* **AIM OF THE TASK**: Repeat the records below, swapping every instance of "Task" for "Goal" and leaving all else unchanged.

* **SUPPLIED ENTRIES**:
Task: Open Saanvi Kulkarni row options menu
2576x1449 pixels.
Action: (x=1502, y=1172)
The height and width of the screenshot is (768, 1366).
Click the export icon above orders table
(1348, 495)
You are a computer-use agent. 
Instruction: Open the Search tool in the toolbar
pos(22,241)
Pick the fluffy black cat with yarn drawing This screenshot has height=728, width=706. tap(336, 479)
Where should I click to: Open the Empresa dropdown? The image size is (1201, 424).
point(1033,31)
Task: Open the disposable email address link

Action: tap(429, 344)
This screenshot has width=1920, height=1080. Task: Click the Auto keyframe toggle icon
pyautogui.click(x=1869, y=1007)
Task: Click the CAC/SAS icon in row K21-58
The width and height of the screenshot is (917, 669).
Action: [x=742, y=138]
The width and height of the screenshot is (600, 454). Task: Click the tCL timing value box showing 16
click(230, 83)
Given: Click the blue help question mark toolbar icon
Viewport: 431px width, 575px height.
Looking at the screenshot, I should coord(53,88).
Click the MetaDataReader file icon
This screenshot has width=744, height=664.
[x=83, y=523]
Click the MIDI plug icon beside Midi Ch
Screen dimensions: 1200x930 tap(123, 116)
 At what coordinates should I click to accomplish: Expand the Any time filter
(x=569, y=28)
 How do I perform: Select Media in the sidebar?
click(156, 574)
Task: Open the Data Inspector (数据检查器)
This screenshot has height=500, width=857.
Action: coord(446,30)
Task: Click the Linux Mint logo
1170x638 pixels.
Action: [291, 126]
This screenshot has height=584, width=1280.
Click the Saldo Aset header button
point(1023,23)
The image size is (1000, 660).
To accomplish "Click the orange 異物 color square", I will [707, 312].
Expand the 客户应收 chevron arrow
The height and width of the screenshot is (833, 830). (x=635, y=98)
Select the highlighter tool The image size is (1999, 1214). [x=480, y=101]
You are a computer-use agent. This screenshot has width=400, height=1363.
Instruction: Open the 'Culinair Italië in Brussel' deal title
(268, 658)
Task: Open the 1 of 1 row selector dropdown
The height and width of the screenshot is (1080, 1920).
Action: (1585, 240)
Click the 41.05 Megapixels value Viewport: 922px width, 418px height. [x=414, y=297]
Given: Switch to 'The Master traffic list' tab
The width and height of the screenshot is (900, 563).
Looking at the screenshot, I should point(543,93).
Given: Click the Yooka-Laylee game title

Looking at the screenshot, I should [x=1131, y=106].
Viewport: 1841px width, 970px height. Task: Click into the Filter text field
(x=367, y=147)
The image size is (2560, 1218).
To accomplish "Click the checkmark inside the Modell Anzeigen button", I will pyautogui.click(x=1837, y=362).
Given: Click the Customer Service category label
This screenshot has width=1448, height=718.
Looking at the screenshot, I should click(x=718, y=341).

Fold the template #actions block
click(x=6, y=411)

* **OUTPUT**:
Goal: Open Saanvi Kulkarni row options menu
2576x1449 pixels.
Action: (x=1502, y=1172)
The height and width of the screenshot is (768, 1366).
Click the export icon above orders table
(1348, 495)
You are a computer-use agent. 
Instruction: Open the Search tool in the toolbar
pos(22,241)
Pick the fluffy black cat with yarn drawing This screenshot has height=728, width=706. tap(336, 479)
Where should I click to: Open the Empresa dropdown? The image size is (1201, 424).
point(1033,31)
Goal: Open the disposable email address link

Action: tap(429, 344)
This screenshot has width=1920, height=1080. Goal: Click the Auto keyframe toggle icon
pyautogui.click(x=1869, y=1007)
Goal: Click the CAC/SAS icon in row K21-58
The width and height of the screenshot is (917, 669).
Action: [x=742, y=138]
The width and height of the screenshot is (600, 454). Goal: Click the tCL timing value box showing 16
click(230, 83)
Given: Click the blue help question mark toolbar icon
Viewport: 431px width, 575px height.
Looking at the screenshot, I should coord(53,88).
Click the MetaDataReader file icon
This screenshot has width=744, height=664.
[x=83, y=523]
Click the MIDI plug icon beside Midi Ch
Screen dimensions: 1200x930 tap(123, 116)
 At what coordinates should I click to accomplish: Expand the Any time filter
(x=569, y=28)
 How do I perform: Select Media in the sidebar?
click(156, 574)
Goal: Open the Data Inspector (数据检查器)
This screenshot has height=500, width=857.
Action: coord(446,30)
Goal: Click the Linux Mint logo
1170x638 pixels.
Action: [291, 126]
This screenshot has height=584, width=1280.
Click the Saldo Aset header button
point(1023,23)
The image size is (1000, 660).
To accomplish "Click the orange 異物 color square", I will [707, 312].
Expand the 客户应收 chevron arrow
The height and width of the screenshot is (833, 830). (x=635, y=98)
Select the highlighter tool The image size is (1999, 1214). [x=480, y=101]
You are a computer-use agent. This screenshot has width=400, height=1363.
Instruction: Open the 'Culinair Italië in Brussel' deal title
(268, 658)
Goal: Open the 1 of 1 row selector dropdown
The height and width of the screenshot is (1080, 1920).
Action: (1585, 240)
Click the 41.05 Megapixels value Viewport: 922px width, 418px height. [x=414, y=297]
Given: Switch to 'The Master traffic list' tab
The width and height of the screenshot is (900, 563).
Looking at the screenshot, I should point(543,93).
Given: Click the Yooka-Laylee game title

Looking at the screenshot, I should [x=1131, y=106].
Viewport: 1841px width, 970px height. Goal: Click into the Filter text field
(x=367, y=147)
The image size is (2560, 1218).
To accomplish "Click the checkmark inside the Modell Anzeigen button", I will pyautogui.click(x=1837, y=362).
Given: Click the Customer Service category label
This screenshot has width=1448, height=718.
Looking at the screenshot, I should click(x=718, y=341).

Fold the template #actions block
click(x=6, y=411)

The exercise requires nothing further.